Jakes wouldn’t become a full-time preacher for nearly decade. In fact, he went to the same church for seven years and was asked to preach only two or three times. He enrolled in West Virginia State University but dropped out and went to work full time at Union Carbide (now a subsidiary of Dow Chemical). He began to travel and preach at other churches, becoming an itinerant minister when he wasn’t working a shift at the factory.
“To a degree I’ve always been bi-vocational,” he says. “I don’t know that I ever fully became one-dimensional, even to this day.”

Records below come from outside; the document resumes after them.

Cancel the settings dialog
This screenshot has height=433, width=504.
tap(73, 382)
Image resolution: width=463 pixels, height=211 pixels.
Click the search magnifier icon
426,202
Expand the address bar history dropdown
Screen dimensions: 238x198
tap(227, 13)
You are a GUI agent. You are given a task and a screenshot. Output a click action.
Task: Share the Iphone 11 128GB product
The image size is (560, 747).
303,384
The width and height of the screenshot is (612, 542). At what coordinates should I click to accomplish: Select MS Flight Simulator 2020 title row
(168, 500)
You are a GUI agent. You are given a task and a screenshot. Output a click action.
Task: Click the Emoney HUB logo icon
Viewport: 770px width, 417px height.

At 24, Jakes married Serita Jamison. Later the same year, he became pastor of Greater Emmanuel Temple of Faith in Montgomery, West Virginia. The church had all of 10 members, but under Jakes’ nascent leadership, it slowly grew.
Then he lost his job at Union Carbide. They didn’t know it then, but he and his family were headed for the real dark times.
Always Hustling
Jakes’ mother was financially creative. She sold Avon, peddled her homegrown produce, and saved her money to buy property and collect rents.
“She was hustling. It was the way we survived,” Jakes says. “My father started a business with a mop and a bucket and ended up with 42 employees.”
Jakes remembers watching his father fill out payroll or pick out business cards, and hopping in his dad’s red truck to go negotiate contracts to scrub floors in grocery stores.
“I never once heard the word entrepreneurship, but that’s all I ever knew,” he says. “Entrepreneurship is not an opportunity. It’s a mentality. It’s a mentality that does not accept the limitations of a salary. It says you don’t get to determine how much I make. You can determine how much you’re going to pay me, but you can’t determine how much I’m going to make. Because how much I’m going to make is only determined by the tenacity of my own creativity.” Jakes says his understanding of entrepreneurship didn’t become real until he lost his job at Union Carbide.